At the official launch of CRI product Friday March 16 at Hotel Mille Colline, Kigali Mr. Marc Rugenera the Managing Director of SORAS explained that the lender (KCB) purchases CRI product to cover the equivalent of the required equity contribution (deposit) in the event the bank suffers a loss after default at a legal sale of the mortgaged property. This way, the lender remains in an equivalent risk exposure as it would have with cash deposit requirement, but enables the bank access to mortgage finance to buyers with affordability while growing its mortgage finance book.

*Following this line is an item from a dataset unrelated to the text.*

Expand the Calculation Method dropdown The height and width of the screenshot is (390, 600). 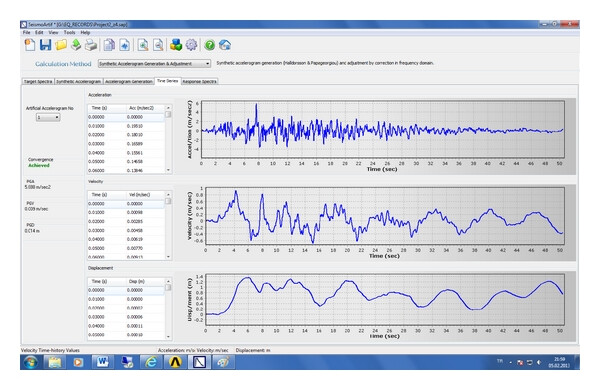point(155,64)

Clearly, it is a win-win for the bank, borrower and insurer.
The Managing Director of KCB Rwanda, Mr. Maurice K. Toroitich explained that, in rolling out this project the bank targets borrowers in the middle to lower income mortgage market; borrowers who can afford to repay a home loan but do not have the deposit required. CRI product thus benefits borrowers with monthly income of Rwf1.8million and below—intending to own any property (of merchantable quality and standards) worth between Rwf1-Rwf45million. From the monthly income of the borrower, Mr. Toroitich explained that the bank only takes a small portion to service the mortgage loan—usually just a quarter of the net income. This way, he/she is left in sound financial position to manage other necessities of life.

Representing the National Bank of Rwanda (BNR), the Director of Non Bank Supervision Mr. Sangano Kagaba remarked that in the quest to achieve the targets of vision 2020, Rwanda strives to provide decent housing to its citizens, especially the poor.  “Access to finance and financial inclusion is remarkably still low in Rwanda. For instance, at only 1.7 % insurance penetration in Rwanda, we are among the lowest in the region—the East African Community (EAC),” he observed.

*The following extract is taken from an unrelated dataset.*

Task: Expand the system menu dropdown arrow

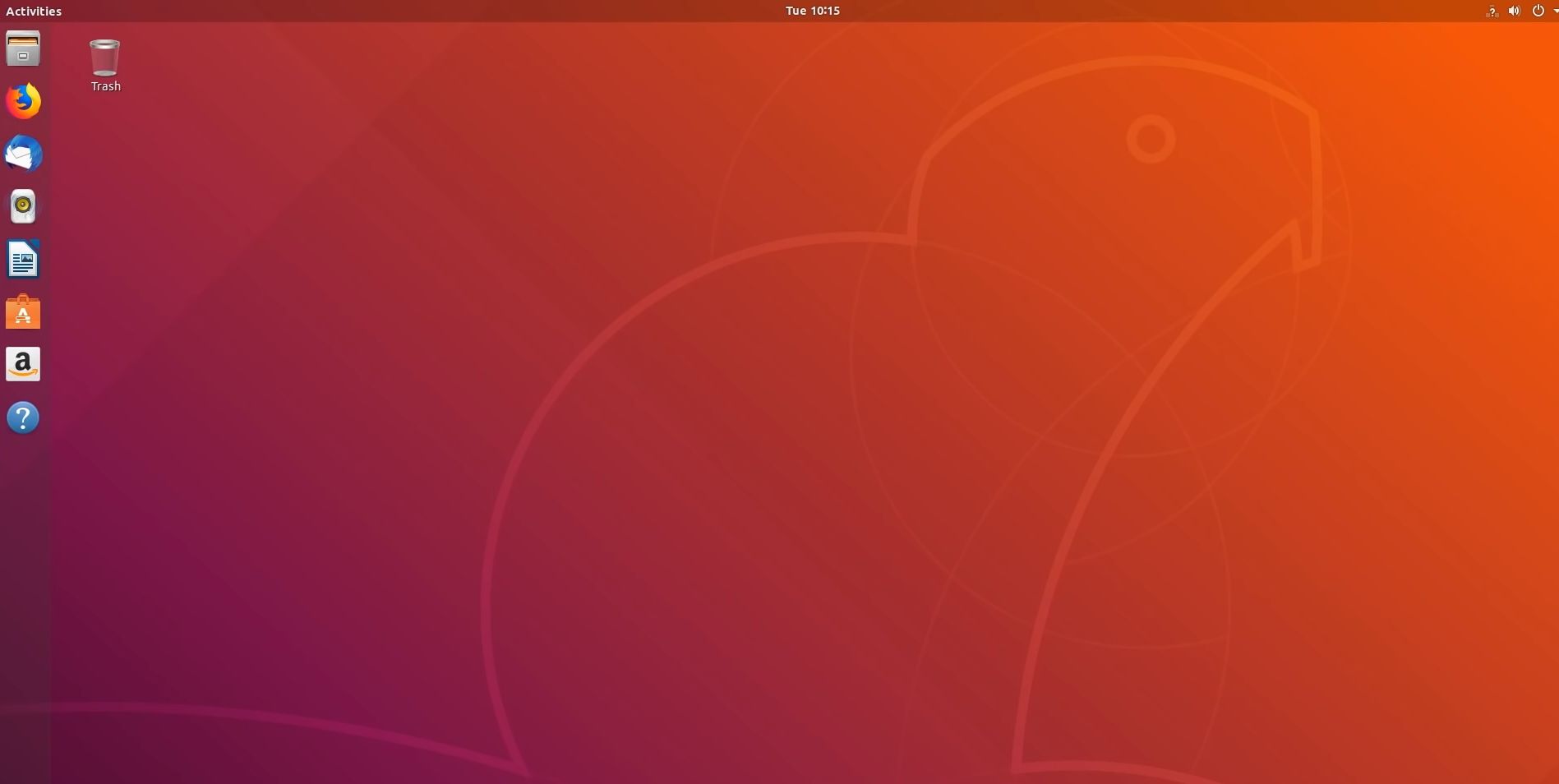Action: coord(1555,11)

In terms of product development, there’s limited innovation and product differentiation within the insurance sector in Rwanda; a reason largely attributed for low penetration. Products on offer are usually identical and of uniform prices.  Mr. Kagaba welcomed the innovation, noting: “We applaud SORAS for this innovation; which is quite unique of the insurance sector. The national bank will provide all the support to SORAS and KCB in rolling out this product”. Notably, the Non Bank Supervision Department of BNR has issued an operational license to SORAS to trade the CRI product.

SORAS is the first private insurance company to be registered and to operate in Rwanda. It was established on July 2, 1984.
Taking on such risky covers necessitates the insurer to have a stable and reliable reinsurance programme. Mr. Rugenera assured that: “We have in place a very strong and well organized and dynamic re-insurance programme that gives us the capacity and technical support to take on any risk for the safety of our clients.

This programme is reviewed annually to increase SORAS’s capacity and flexibility to take on new risks in keeping with International Insurance dynamism”.  SORAS re-insurers with the following global insurers; MINICH RE, SUISS RE, AFRICA RE, BEST RE, ZEP RE, CICA RE, and SCOR.

CRI is an exciting product and is expected to attract big demand, especially the middle and low income earners. Mr. Toroitich assures KCB is ready to take on any demand that may come by. “We have earmarked Rwf4billion for this product.

That is funding between 100-150 units (of houses) on average of between Rwf30-40million”, he said. The interest rate on CRI mortgage loans will vary between 15-16 per cent, he added. However, Mr. Toroitich cautioned that the bank will not fund homes/houses of temporary nature…it has to be durable, built with quality materials. 

SORAS, in its business approach, aims to provide total and competitive secure cover to its clients backed by unequivocal professional and personalized service.

This way, the insurance firm focuses so much producing innovative products.
SORAS Group Ltd has grown into a multifaceted entity to include; SORAS A.G Ltd; specially for short-term Insurance business and SORAS LIFE Business Ltd  for long term business.

The split is aimed at complying with local and international insurance laws and regulations. SORAS Group has diversified into other business activities such as majority shareholding in CFE Ageseke Microfinance and GENIMMO, real estate company.